**SEITENTEXT**
Bildschirmfoto 2024 10 09 um 00.47.20Ausgestellt im Bibelmuseum in Washington

Redaktion tachles

Washington (Weltexpresso) - Im Bibelmuseum in Washington wird derzeit das wohl älteste jüdische Buch der Welt ausgestellt. Es hat gerade mal die Größe einer Hand und stammt aus einer Zivilisation im 8. Jh. d. Z., die an einer alten Handelsroute lebte, der Seidenstrasse. Es wurde von Juden geschrieben, die als Minorität unter Buddhisten im Bamiyan-Tal lebten, das im heutigen Afghanistan liegt. Viele Experten dürften erst einmal daran zweifeln, dass es sich bei diesem Buch mit Gebeten, Gedichten und angeblich der ältesten Fassung der Haggadah tatsächlich um das älteste jüdische Buch handelt.
Es gibt wohlgemerkt jüdische Schriftrollen, die älter sind, etwa die Rollen von Qumran, aber ältere Bücher? Die Ergebnisse einer wissenschaftlichen Untersuchung des Büchleins werden erst noch erscheinen, lange nach der Ausstellung. Die Kuratorin Sharon Mintz hat Verständnis, dass erst die Offenlegung der Forschung alle Zweifel beseitigen wird. Bis zum Erscheinen des wissenschaftlichen Berichts wird die Ausstellung bereits nach New York ans Jewish Theological Seminary gegangen sein.

**ÜBUNGSAUFGABE 1**
Welche Inhalte des Buches nennt der Artikel über das älteste jüdische Buch? Zähle alle auf.
**ÜBUNGSAUFGABE 2**
Gib die Zeilen der Auflistung wieder, beginnend mit der Zeile, die „You are a GUI“ enthält, und endend mit dem Ende der Auflistung, wobei „screenshot“ durch „screen capture“ ersetzt wird. Lass die Bilder dabei weg.
Der Seitentext und die Auflistung sind voneinander unabhängiges Material.

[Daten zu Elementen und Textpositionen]
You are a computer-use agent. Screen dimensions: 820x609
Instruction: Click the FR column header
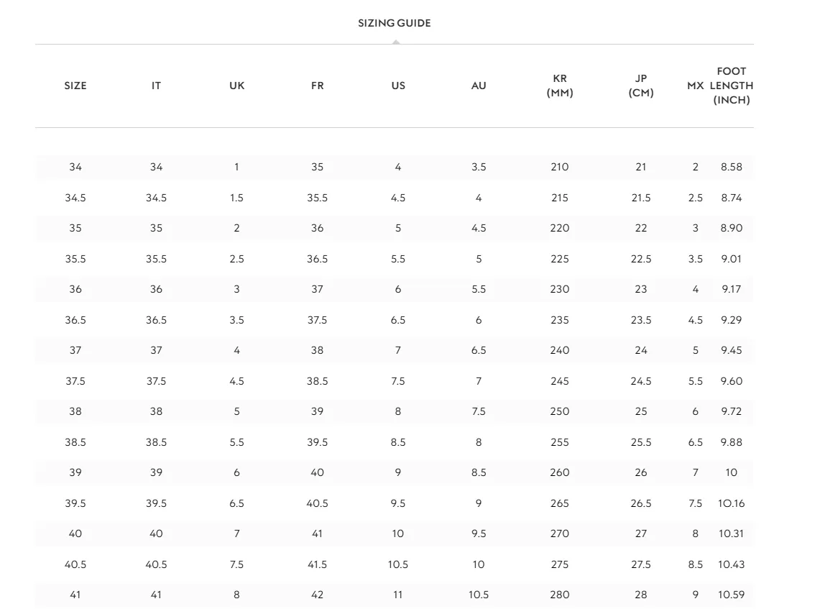pos(318,86)
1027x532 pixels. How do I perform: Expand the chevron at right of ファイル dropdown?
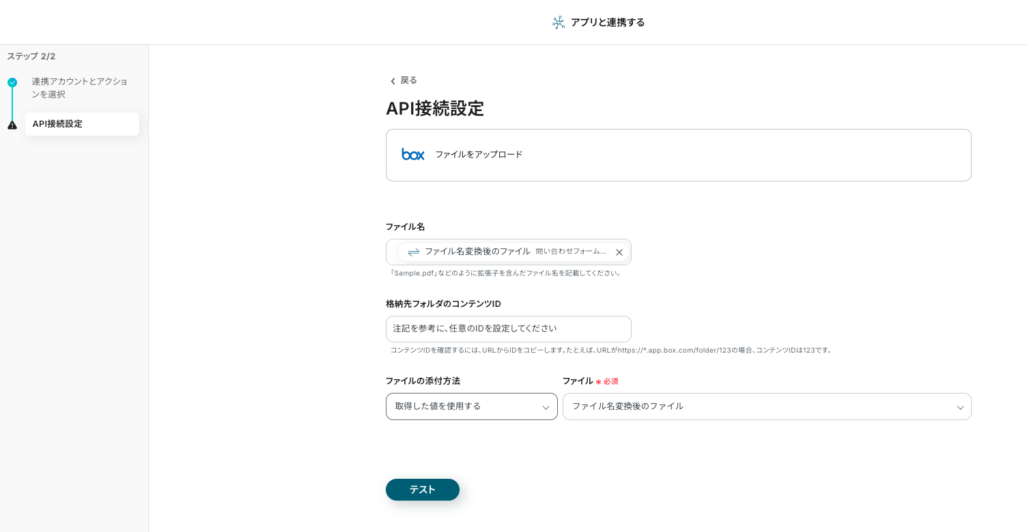960,408
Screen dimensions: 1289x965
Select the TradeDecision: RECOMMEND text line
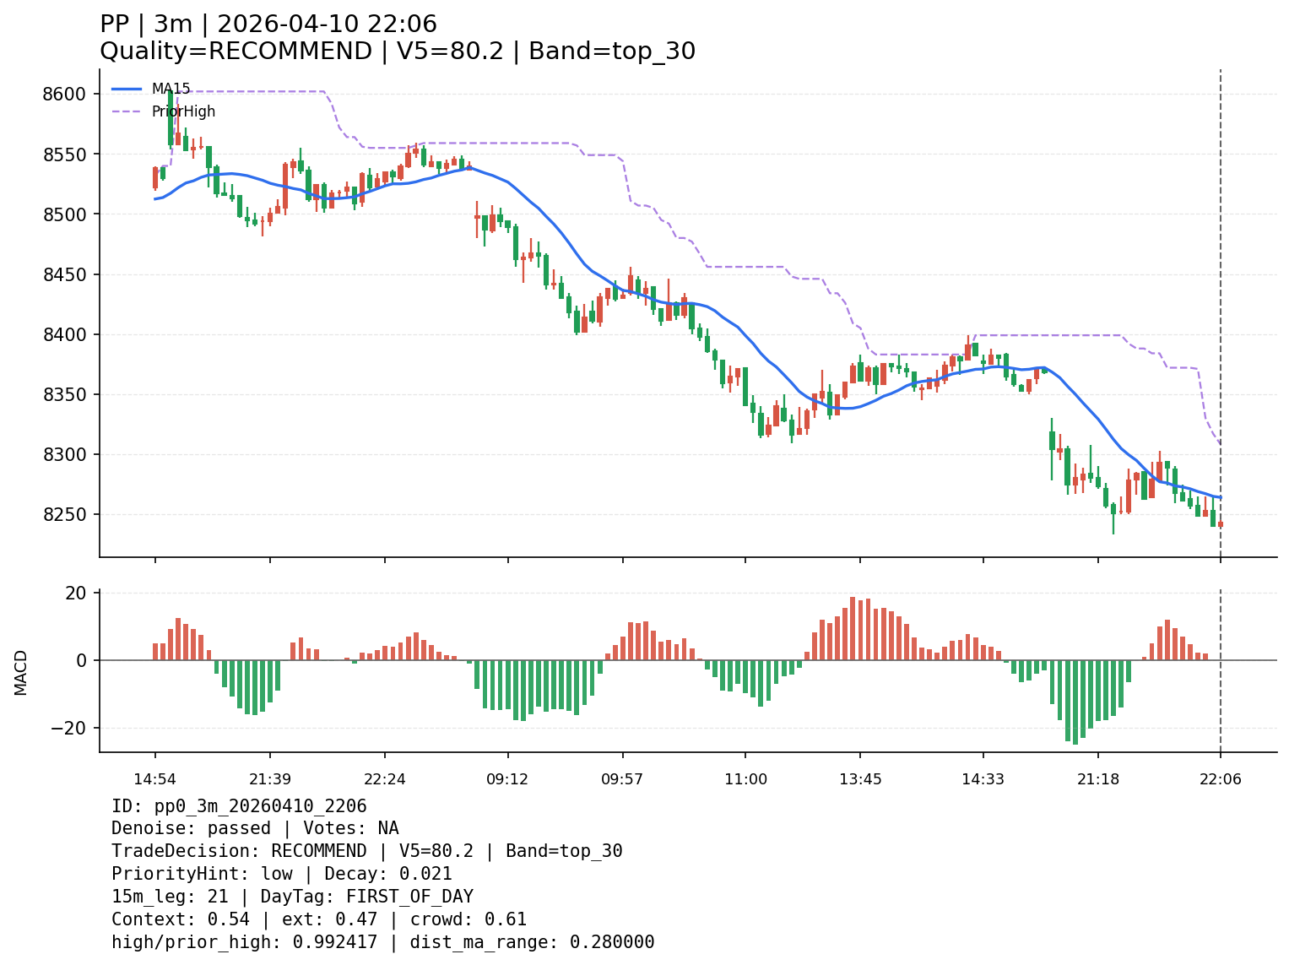coord(366,851)
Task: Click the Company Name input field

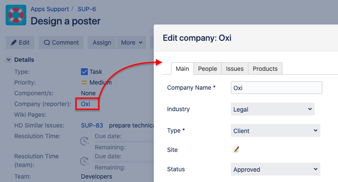Action: (x=276, y=88)
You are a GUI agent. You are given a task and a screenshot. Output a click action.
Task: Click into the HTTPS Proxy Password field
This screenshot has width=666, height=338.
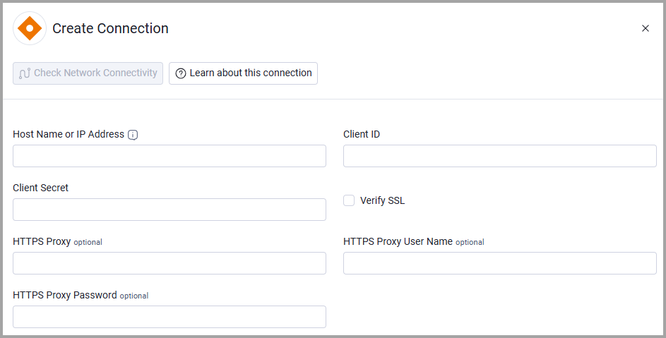(x=170, y=317)
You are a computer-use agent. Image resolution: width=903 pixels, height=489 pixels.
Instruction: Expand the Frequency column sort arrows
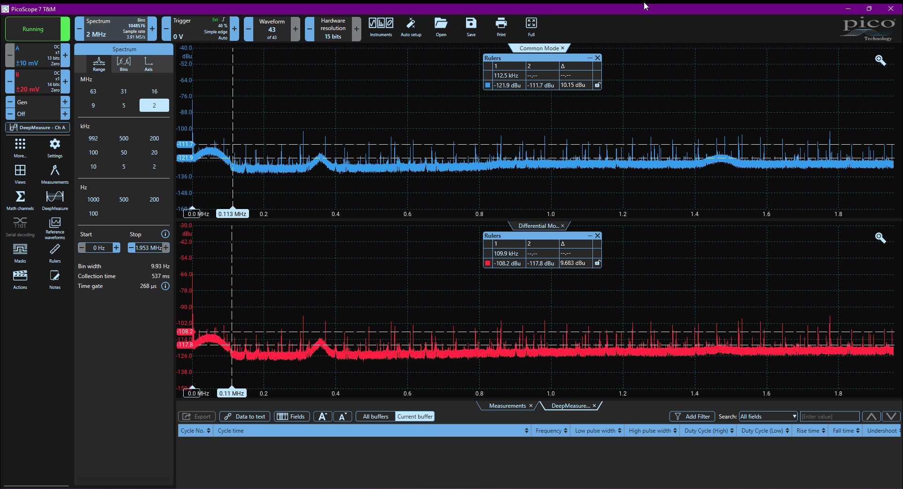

**LÖSUNG 1**
Gebete; Gedichte; angeblich die älteste Fassung der Haggadah

**LÖSUNG 2**
You are a GUI agent. You are given a task and a screen capture. Output a click action.
Task: Click into the HTTPS Proxy Password field
This screen capture has width=666, height=338.
(x=170, y=317)
You are a computer-use agent. Image resolution: width=903 pixels, height=489 pixels.
Instruction: Expand the Frequency column sort arrows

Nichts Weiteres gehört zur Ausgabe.